2 courgettes, sliced into thin discs
2-3 tbsp. grated Parmesan
2 cloves garlic, crushed
1 medium onion, sliced thinly
1 tbsp.olive oil
1 pack all butter puff pastry
100g full fat cream cheese.
1 dessertspoon miso paste (I like barley miso)
Method
- preheat the oven to 200C/180C fan/GM6
- in a large bowl mix the courgette slices, half the Parmesan, half the garlic, all the onion and the olive oil.
- roll out the pastry into a big rectangle. Score an inner-rectangle ‘crust’ around the margin.

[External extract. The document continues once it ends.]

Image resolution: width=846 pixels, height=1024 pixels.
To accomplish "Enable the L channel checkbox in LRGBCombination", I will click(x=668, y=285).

- In a small bowl combine the cream cheese, the other half of the garlic and the miso paste really well. Resist the urge to eat this on its own.
- Spread the miso-fromage over the inner rectangle of pastry. Overlap the courgette slices in layers over the top and sprinkle with the remaining Parmesan (this shouldn’t be any more than a couple of layers deep, you don’t want soggy pastry or raw courgette).
- Stick in the oven for about 20 mins. Remember that it’s Thursday.